Note: Numbers with huge mantissae (W≥2³⁰) cause crashes for some arcane internal reason I can't control. If you want to calculate something to a billion digits, use WSL.

### Android (Termux)
This seems to be required for Rust in general:
```shell
export RUSTFLAGS=" -C link-arg=$(clang -print-libgcc-file-name)"
```
Install:
```shell
MAKEFLAGS="-i" cargo install dcim
```
The current version of GNU MPFR fails one inconsequential test (no idea why), use `-i` to pretend it doesn't happen.

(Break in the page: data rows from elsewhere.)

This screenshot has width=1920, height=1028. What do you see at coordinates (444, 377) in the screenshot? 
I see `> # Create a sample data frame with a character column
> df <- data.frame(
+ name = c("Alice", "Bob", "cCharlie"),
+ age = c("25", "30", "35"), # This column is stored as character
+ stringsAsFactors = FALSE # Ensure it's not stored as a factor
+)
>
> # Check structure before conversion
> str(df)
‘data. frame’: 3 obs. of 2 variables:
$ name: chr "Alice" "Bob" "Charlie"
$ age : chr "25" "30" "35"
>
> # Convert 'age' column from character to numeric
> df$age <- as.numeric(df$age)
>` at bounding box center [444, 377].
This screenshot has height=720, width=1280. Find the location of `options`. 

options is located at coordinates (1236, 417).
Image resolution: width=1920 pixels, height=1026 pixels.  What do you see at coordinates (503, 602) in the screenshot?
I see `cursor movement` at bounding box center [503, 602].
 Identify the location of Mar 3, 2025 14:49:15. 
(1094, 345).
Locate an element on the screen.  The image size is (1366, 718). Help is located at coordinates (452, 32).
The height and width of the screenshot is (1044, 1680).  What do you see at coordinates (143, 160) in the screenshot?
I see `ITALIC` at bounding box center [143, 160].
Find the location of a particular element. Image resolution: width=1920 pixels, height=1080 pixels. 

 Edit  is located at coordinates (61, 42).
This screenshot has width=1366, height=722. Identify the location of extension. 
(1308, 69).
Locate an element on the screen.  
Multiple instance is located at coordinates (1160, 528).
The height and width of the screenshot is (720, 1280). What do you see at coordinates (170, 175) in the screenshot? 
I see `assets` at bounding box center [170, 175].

## Most important changes compared to GNU dc
- New commands for easier stack/register manipulation and macro execution.
- Numbers are binary floats with arbitrary precision (parameter `W`). The parameter `K` only applies to output.
- Strings have full Unicode support (stored in UTF-8).
- Improved and new arithmetic commands.
- Full suite of string manipulation commands, including a regex engine.
- The amount of available registers is unlimited.
- Number input/output bases are unlimited upwards, bases above 36 use a custom "any-base" notation.
- Expanded command line argument syntax, run `dcim -h` to learn more.
- Error messages are much more helpful and differentiated, and are always prefixed with `! `.
- Commands for multithreaded macro execution.
- A library of various named constants and unit conversion factors.

## Using dc:im as a library
[Crate documentation (autogenerated)](https://docs.rs/dcim/latest/dcim/)
- The main point of this is to connect the logic to a different set of IO streams.
- You could also use it to calculate something for your program, manually extracting the results from the `State` afterwards.